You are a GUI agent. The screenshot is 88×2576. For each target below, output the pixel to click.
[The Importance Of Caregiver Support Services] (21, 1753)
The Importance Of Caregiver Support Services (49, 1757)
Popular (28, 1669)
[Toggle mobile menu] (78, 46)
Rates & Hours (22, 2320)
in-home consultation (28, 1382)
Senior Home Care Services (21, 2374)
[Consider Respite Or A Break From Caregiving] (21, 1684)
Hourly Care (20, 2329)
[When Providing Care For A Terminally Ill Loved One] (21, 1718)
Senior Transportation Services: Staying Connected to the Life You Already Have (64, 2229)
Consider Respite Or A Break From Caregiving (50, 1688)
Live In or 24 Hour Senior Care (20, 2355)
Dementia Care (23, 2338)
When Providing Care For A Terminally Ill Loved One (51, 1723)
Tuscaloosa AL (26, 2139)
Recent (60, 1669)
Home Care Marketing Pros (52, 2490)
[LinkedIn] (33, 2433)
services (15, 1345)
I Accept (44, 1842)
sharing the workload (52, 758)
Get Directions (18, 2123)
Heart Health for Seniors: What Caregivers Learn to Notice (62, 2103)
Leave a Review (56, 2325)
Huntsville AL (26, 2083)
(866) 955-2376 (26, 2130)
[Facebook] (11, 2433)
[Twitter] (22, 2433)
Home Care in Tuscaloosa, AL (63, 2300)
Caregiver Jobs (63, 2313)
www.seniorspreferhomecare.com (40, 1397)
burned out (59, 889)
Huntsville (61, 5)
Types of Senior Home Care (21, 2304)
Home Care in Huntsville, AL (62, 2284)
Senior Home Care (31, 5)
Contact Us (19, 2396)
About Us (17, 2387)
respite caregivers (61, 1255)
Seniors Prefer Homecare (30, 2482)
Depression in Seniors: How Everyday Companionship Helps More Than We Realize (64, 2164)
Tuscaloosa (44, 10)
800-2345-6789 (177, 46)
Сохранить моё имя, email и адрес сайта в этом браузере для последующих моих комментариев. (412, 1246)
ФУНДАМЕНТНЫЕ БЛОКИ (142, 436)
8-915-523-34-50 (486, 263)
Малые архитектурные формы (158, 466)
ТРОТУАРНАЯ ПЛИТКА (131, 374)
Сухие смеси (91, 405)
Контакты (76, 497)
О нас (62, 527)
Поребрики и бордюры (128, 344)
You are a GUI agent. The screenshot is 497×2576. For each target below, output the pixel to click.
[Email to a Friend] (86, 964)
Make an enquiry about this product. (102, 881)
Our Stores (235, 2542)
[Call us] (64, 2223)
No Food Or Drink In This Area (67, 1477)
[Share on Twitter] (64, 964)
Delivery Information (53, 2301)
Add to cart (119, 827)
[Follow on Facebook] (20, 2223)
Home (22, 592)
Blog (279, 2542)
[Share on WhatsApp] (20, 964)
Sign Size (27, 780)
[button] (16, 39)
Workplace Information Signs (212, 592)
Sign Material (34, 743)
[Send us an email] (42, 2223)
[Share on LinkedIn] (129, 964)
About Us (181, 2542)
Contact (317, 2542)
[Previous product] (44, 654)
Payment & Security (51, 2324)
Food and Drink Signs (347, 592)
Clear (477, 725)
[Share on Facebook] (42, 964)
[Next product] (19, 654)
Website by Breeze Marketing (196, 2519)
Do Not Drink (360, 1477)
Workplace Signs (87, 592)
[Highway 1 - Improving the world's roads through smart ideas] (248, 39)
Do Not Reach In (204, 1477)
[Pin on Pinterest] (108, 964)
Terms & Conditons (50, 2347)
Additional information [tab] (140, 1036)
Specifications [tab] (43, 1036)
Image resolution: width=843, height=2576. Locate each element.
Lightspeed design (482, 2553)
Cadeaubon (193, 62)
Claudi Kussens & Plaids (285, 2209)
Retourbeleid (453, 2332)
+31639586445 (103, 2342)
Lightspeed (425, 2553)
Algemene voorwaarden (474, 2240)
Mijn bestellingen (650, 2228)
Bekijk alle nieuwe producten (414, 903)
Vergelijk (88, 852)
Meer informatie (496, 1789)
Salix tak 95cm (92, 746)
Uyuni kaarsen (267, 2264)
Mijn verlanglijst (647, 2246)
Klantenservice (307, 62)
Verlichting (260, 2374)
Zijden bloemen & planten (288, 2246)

= = = = =

List all lines above in which the string "Signs" appears.

• **Response**
Workplace Information Signs (212, 592)
Food and Drink Signs (347, 592)
Workplace Signs (87, 592)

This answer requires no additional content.